## WHAT THE TASK ASKS
Copy the passage from the Planet of the Apes ranking article starting at "The franchise, which" and ending at "(Tim Burton, 2001)", changing "helicopter view" to "bird's-eye view".

## SELECTED TEXT
By now, unless you’re totally deaf to advance buzz or have been living on a Luddite commune for the last few weeks, you’ll be aware that Friday’s “Dawn of the Planet of the Apes” will open wide with a great groundswell of critical approval behind it (you can read our own extremely positive review here). Whether that will translate into box office is anyone’s guess, but the omens are in its favor: ‘Dawn’ seems destined to benefit from strong word of mouth, especially around Andy Serkis’ motion-capture performance, the trailers have been playing like gangbusters (even if their violence sparked complaints during the World Cup) and most importantly, it’s the sequel to the remarkably successful “Rise of the Planet of the Apes” which itself took nearly half a billion dollars worldwide.
The franchise, which has been so triumphantly rebooted, now consists of eight big-screen outings: the original 1968 Charlton Heston classic and its four sequels, the abortive reboot attempt that was Tim Burton’s 2001 film and now the two new Rupert Wyatt and Matt Reeves additions to the canon. To celebrate the release of ‘Dawn’ (and it is cause for celebration indeed) we’ve taken a helicopter view of the whole lot and ranked them in order of quality. If you’re planning a pre-’Dawn’ viewing session to get yourself in the mood, or if you leave the theater buzzing for more ape-on-human action, here’s our rundown of every ‘Planet of the Apes’ film, from worst to best:
8. “Planet of the Apes” (Tim Burton, 2001)

Click-target data
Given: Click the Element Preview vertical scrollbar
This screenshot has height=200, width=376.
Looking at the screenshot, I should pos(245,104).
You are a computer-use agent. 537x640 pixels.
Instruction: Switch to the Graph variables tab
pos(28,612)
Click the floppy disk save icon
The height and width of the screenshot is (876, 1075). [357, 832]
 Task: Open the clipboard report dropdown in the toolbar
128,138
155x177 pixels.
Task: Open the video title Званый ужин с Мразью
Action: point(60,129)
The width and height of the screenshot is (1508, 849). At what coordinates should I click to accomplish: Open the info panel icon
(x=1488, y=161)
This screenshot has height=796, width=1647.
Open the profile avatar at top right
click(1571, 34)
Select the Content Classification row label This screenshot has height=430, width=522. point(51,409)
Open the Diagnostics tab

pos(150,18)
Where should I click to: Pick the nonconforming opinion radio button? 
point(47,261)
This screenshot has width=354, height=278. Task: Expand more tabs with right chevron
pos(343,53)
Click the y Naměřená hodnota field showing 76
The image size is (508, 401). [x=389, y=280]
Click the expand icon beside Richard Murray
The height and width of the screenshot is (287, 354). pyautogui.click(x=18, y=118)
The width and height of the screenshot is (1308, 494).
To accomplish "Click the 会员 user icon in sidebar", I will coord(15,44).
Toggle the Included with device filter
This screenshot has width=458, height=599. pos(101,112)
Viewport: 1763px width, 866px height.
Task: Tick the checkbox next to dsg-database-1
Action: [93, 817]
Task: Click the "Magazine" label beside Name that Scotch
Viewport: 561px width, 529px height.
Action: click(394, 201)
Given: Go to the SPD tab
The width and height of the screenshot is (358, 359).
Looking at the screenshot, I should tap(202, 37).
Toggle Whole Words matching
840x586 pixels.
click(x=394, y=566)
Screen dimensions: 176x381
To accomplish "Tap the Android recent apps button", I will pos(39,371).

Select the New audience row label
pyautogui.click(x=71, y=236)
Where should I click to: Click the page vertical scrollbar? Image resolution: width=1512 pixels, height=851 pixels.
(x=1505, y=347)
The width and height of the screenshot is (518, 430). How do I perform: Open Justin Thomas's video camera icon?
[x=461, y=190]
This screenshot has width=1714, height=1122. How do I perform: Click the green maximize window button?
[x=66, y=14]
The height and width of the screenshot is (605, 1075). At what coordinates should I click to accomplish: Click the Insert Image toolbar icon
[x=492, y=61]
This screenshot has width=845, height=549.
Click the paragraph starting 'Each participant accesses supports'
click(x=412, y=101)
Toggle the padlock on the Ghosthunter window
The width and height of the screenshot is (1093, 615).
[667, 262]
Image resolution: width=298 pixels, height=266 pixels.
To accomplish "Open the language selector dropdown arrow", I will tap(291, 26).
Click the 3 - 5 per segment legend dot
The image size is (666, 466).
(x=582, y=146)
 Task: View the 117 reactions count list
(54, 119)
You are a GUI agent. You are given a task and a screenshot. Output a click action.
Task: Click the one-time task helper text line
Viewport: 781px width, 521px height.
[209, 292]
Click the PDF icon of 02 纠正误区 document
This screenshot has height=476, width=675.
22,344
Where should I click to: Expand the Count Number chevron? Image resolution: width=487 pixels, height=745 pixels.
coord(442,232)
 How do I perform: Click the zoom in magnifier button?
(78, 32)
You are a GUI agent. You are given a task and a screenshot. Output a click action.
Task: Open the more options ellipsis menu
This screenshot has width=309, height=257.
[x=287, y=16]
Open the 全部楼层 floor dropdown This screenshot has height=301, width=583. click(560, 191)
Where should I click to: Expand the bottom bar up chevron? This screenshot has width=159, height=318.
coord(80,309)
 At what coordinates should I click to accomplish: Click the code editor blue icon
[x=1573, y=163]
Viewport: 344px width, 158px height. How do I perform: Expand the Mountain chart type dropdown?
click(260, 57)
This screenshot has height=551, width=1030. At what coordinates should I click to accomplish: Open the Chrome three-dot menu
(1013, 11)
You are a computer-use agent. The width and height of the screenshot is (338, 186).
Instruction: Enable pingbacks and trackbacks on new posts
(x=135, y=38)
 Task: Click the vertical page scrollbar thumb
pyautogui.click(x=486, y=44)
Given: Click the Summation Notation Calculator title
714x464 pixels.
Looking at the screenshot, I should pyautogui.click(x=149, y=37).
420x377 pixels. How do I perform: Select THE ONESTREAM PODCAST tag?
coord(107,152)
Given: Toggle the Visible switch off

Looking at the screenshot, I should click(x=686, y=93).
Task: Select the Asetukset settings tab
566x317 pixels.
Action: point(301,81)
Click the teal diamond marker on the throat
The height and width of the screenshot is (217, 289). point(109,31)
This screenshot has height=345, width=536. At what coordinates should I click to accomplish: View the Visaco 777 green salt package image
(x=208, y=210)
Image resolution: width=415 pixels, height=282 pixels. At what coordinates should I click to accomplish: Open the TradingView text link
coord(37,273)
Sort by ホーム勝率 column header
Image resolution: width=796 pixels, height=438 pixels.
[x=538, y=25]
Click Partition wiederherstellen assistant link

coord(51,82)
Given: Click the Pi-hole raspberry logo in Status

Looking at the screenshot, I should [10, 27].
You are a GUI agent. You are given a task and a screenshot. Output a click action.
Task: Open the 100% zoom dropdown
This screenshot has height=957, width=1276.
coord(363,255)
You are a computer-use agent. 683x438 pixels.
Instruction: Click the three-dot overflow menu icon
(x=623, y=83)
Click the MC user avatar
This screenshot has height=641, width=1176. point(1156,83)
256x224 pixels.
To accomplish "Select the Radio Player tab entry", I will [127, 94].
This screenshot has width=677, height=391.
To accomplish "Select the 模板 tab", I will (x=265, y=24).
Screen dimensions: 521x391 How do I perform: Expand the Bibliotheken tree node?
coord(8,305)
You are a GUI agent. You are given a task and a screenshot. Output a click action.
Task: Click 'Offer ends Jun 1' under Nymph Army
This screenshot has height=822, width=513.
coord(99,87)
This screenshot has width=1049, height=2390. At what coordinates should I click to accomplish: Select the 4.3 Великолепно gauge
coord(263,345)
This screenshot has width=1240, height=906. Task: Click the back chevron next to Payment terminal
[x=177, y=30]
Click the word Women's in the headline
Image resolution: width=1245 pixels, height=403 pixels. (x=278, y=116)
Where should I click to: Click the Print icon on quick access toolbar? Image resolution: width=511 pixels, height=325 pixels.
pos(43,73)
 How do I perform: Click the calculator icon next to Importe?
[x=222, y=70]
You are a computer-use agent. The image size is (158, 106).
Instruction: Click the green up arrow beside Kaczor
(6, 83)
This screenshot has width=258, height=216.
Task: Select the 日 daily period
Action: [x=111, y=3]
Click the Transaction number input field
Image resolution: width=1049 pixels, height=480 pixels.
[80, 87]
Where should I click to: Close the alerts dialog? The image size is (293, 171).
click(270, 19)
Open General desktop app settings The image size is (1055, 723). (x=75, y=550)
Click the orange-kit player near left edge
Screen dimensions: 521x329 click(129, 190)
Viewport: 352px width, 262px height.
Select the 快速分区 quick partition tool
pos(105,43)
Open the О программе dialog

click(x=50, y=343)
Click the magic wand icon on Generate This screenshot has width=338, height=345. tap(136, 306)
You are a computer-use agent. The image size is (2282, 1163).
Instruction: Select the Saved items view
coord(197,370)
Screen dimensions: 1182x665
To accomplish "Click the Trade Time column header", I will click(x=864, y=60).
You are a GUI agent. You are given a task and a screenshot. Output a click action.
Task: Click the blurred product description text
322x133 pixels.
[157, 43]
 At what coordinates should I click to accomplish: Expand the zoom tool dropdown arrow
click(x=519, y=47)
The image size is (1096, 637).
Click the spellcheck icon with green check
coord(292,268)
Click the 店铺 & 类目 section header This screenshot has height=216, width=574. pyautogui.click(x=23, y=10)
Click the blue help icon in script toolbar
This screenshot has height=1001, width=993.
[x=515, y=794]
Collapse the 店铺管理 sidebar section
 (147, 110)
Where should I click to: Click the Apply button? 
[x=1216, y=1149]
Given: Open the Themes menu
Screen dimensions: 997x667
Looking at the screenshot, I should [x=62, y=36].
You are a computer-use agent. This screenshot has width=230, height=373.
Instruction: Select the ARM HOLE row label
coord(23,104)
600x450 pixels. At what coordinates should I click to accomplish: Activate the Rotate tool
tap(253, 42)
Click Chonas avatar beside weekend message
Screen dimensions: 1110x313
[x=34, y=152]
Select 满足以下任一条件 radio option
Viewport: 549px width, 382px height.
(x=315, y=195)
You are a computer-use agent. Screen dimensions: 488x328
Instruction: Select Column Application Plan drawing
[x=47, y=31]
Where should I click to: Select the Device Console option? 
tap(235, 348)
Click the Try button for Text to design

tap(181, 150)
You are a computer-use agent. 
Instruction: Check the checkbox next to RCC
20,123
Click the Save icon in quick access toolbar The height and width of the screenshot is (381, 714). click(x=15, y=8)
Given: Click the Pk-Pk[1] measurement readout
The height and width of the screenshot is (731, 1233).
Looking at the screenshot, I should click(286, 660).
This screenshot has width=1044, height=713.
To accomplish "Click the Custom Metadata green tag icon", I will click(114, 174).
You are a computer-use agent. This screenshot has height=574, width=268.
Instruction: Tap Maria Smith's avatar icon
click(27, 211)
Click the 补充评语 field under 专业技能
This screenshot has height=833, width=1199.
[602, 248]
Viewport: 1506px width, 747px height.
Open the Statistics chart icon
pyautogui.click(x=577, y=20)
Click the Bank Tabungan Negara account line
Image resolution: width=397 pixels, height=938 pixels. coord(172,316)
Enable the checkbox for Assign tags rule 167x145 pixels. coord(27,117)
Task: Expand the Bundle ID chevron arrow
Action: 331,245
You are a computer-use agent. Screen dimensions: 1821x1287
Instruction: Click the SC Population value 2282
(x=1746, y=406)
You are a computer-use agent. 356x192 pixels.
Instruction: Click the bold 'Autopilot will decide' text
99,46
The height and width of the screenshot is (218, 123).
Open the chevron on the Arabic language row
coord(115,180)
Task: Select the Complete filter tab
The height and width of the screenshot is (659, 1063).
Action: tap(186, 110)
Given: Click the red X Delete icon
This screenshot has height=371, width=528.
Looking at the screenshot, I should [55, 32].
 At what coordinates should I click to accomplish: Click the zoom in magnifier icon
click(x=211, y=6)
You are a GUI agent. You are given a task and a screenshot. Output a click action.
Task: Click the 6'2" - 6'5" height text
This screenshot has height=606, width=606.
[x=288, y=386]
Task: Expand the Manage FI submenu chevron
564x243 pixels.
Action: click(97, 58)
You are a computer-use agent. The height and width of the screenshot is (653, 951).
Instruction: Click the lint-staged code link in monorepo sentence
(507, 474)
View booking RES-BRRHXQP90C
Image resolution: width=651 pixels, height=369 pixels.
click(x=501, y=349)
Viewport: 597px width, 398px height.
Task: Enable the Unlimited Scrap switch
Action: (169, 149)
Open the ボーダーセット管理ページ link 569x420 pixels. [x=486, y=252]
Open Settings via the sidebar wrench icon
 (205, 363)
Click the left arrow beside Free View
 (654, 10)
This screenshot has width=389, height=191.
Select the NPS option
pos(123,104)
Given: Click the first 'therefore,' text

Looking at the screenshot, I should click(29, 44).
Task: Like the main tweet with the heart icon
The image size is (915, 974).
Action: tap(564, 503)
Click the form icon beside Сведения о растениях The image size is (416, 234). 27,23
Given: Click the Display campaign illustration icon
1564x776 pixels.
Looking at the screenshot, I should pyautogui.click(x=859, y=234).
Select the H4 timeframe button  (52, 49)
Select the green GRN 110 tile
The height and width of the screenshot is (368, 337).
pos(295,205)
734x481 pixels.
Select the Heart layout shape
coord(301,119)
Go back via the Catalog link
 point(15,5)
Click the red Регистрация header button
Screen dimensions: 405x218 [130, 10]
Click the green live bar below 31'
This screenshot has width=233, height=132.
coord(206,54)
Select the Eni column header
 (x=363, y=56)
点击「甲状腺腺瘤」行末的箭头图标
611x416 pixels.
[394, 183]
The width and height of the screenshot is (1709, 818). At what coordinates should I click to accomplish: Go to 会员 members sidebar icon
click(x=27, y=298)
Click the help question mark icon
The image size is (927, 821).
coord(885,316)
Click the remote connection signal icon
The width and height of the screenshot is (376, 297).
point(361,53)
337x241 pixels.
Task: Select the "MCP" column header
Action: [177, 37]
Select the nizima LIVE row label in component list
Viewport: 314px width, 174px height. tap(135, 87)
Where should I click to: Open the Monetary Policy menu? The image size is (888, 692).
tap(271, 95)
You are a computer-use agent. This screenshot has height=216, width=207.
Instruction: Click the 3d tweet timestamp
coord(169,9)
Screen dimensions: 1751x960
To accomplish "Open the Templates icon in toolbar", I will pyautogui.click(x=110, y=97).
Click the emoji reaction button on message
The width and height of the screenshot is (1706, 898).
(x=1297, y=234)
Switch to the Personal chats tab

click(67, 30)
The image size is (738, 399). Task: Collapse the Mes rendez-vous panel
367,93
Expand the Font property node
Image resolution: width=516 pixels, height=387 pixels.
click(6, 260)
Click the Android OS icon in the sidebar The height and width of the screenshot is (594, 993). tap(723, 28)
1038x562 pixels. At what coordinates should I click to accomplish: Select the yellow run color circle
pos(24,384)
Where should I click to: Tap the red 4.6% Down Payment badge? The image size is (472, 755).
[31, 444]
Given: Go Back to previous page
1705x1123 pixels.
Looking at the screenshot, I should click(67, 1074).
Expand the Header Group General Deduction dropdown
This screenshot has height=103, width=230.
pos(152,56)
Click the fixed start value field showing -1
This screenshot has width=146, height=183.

## TASK RESPONSE
The franchise, which has been so triumphantly rebooted, now consists of eight big-screen outings: the original 1968 Charlton Heston classic and its four sequels, the abortive reboot attempt that was Tim Burton’s 2001 film and now the two new Rupert Wyatt and Matt Reeves additions to the canon. To celebrate the release of ‘Dawn’ (and it is cause for celebration indeed) we’ve taken a bird's-eye view of the whole lot and ranked them in order of quality. If you’re planning a pre-’Dawn’ viewing session to get yourself in the mood, or if you leave the theater buzzing for more ape-on-human action, here’s our rundown of every ‘Planet of the Apes’ film, from worst to best:
8. “Planet of the Apes” (Tim Burton, 2001)